--- Data Enclosed Below ---
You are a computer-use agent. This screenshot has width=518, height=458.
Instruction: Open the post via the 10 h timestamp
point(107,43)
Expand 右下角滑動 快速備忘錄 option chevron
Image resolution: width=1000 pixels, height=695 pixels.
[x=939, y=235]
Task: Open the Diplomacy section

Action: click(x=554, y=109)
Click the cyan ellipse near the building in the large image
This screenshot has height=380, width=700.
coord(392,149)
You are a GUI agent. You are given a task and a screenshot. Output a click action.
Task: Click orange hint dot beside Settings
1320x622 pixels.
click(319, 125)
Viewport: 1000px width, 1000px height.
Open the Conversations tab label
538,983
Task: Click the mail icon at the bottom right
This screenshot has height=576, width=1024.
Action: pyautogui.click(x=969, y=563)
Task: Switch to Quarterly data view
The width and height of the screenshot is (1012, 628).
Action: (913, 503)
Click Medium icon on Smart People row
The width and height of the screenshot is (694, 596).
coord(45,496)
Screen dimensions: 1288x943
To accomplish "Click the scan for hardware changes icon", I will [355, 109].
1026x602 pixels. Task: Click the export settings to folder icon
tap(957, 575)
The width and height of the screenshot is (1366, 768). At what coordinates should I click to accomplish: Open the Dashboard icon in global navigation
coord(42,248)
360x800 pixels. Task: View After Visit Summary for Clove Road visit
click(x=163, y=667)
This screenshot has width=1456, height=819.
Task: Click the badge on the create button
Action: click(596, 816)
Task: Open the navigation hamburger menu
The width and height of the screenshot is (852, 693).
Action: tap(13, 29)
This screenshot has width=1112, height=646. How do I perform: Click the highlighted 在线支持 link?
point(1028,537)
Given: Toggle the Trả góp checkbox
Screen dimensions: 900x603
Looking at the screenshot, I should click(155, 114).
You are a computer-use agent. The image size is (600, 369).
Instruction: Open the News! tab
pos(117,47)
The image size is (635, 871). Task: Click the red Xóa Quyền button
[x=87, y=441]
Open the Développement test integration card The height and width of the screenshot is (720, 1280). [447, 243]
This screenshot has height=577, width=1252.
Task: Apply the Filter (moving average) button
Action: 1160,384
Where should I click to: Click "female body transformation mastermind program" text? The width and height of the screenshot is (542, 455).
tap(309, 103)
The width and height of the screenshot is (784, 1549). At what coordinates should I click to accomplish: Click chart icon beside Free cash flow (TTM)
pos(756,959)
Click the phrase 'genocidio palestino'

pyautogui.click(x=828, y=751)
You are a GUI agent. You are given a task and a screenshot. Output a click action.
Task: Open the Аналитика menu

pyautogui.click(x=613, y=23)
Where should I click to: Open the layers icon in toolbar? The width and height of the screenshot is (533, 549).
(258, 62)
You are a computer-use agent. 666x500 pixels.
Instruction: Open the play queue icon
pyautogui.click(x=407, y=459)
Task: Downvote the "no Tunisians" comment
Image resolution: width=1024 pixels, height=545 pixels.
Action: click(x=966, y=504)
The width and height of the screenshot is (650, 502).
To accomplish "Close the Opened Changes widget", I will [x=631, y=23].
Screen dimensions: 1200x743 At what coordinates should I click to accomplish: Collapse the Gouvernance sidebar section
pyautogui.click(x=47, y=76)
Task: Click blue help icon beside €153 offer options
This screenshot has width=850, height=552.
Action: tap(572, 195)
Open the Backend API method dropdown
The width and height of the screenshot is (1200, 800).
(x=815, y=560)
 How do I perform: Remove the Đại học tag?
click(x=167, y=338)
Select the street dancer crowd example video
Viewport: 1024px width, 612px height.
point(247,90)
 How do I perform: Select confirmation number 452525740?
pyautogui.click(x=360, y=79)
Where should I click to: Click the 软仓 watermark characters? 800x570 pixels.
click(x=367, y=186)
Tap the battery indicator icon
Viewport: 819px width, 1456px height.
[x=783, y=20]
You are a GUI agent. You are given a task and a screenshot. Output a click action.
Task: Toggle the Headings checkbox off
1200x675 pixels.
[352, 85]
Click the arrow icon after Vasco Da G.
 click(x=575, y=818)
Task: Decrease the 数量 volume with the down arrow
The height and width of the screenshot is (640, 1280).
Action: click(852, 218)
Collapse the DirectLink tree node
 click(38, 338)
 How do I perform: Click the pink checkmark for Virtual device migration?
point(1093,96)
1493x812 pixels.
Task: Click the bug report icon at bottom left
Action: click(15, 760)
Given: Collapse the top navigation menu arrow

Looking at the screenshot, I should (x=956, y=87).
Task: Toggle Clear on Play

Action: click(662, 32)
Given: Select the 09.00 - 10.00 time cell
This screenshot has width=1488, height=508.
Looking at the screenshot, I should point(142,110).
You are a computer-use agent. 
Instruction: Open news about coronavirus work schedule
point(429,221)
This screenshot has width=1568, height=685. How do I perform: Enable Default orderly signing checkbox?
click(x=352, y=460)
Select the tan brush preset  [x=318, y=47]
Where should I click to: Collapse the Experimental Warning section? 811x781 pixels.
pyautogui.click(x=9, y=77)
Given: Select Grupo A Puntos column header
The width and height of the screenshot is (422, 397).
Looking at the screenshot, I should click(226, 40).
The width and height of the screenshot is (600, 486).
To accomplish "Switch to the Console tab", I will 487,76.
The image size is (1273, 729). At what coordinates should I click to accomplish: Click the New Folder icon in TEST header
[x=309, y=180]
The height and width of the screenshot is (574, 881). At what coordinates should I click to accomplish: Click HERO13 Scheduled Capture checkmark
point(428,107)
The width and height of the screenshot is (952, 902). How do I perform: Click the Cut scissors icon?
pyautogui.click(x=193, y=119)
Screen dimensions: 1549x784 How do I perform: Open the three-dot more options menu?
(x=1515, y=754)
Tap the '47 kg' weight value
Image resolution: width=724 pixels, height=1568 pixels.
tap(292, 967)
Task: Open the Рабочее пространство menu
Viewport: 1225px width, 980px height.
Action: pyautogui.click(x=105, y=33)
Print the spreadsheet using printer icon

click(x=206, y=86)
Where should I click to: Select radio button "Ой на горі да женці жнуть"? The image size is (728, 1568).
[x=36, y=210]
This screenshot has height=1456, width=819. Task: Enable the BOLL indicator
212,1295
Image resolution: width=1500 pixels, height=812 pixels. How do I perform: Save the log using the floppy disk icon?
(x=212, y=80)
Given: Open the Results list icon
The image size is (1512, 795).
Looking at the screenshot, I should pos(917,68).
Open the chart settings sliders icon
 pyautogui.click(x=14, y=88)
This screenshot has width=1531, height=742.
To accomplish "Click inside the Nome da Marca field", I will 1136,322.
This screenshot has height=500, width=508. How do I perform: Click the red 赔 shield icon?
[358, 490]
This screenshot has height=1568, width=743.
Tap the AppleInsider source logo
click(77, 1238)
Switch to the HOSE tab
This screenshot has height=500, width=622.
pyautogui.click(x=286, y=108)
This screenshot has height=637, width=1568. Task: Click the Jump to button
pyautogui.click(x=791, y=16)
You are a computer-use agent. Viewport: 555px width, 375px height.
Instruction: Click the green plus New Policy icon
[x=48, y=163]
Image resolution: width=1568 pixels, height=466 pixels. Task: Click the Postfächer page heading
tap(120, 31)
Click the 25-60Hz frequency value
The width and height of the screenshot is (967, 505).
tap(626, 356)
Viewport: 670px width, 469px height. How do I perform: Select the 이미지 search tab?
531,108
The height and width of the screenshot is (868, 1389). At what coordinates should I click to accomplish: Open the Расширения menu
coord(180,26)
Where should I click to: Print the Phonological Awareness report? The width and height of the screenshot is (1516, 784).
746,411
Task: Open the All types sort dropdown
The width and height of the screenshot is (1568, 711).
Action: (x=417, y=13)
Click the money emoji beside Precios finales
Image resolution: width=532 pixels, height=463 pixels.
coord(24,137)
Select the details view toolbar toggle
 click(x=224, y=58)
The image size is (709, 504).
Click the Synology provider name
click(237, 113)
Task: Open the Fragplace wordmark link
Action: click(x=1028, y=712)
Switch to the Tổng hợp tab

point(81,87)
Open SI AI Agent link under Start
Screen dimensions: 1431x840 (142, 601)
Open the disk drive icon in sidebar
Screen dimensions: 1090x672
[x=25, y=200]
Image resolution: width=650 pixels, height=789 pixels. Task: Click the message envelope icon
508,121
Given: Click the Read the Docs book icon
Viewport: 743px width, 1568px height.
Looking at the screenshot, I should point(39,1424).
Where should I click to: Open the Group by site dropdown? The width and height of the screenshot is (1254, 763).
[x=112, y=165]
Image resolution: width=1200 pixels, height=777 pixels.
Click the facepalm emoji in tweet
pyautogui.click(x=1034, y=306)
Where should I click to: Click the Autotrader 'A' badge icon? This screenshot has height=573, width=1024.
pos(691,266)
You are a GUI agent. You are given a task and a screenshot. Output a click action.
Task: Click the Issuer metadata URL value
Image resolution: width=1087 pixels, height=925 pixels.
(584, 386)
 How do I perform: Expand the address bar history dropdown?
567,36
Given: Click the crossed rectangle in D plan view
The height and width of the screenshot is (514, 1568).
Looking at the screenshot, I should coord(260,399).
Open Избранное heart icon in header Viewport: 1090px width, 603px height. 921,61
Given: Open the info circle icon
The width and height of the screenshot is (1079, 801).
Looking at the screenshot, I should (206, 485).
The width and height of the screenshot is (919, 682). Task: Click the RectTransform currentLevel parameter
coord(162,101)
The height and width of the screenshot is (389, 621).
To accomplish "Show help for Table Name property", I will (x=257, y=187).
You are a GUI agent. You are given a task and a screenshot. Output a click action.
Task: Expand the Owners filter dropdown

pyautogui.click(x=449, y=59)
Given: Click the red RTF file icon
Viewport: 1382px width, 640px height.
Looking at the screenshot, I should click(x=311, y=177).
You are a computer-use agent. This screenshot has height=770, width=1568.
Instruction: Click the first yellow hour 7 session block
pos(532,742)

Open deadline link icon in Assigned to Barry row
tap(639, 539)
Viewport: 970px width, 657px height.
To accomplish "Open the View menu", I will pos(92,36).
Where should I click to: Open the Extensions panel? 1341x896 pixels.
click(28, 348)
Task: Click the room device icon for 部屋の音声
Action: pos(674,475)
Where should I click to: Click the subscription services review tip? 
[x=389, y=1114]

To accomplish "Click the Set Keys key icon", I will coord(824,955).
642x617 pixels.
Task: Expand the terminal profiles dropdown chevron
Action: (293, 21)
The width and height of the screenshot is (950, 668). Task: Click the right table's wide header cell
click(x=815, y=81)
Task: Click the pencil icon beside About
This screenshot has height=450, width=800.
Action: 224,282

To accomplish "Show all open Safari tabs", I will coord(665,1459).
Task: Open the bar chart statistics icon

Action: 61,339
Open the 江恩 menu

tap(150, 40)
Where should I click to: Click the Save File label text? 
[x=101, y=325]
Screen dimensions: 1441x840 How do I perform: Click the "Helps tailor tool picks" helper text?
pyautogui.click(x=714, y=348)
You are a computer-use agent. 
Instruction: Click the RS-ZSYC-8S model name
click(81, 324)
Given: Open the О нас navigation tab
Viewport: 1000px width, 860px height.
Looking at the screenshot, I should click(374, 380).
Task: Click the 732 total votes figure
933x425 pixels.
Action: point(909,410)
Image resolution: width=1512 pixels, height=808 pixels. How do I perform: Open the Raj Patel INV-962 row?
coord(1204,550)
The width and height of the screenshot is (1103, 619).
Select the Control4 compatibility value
--- End of Enclosed Data ---
*What needs to be done*: Among the lines above, repeat exactly those from the line with "Tap the AppleInsider source logo" to the line with "Task: Open the All types sort dropdown", counting both ends.

*Your response*:
Tap the AppleInsider source logo
click(77, 1238)
Switch to the HOSE tab
This screenshot has height=500, width=622.
pyautogui.click(x=286, y=108)
This screenshot has height=637, width=1568. Task: Click the Jump to button
pyautogui.click(x=791, y=16)
You are a computer-use agent. Viewport: 555px width, 375px height.
Instruction: Click the green plus New Policy icon
[x=48, y=163]
Image resolution: width=1568 pixels, height=466 pixels. Task: Click the Postfächer page heading
tap(120, 31)
Click the 25-60Hz frequency value
The width and height of the screenshot is (967, 505).
tap(626, 356)
Viewport: 670px width, 469px height. How do I perform: Select the 이미지 search tab?
531,108
The height and width of the screenshot is (868, 1389). At what coordinates should I click to accomplish: Open the Расширения menu
coord(180,26)
Where should I click to: Print the Phonological Awareness report? The width and height of the screenshot is (1516, 784).
746,411
Task: Open the All types sort dropdown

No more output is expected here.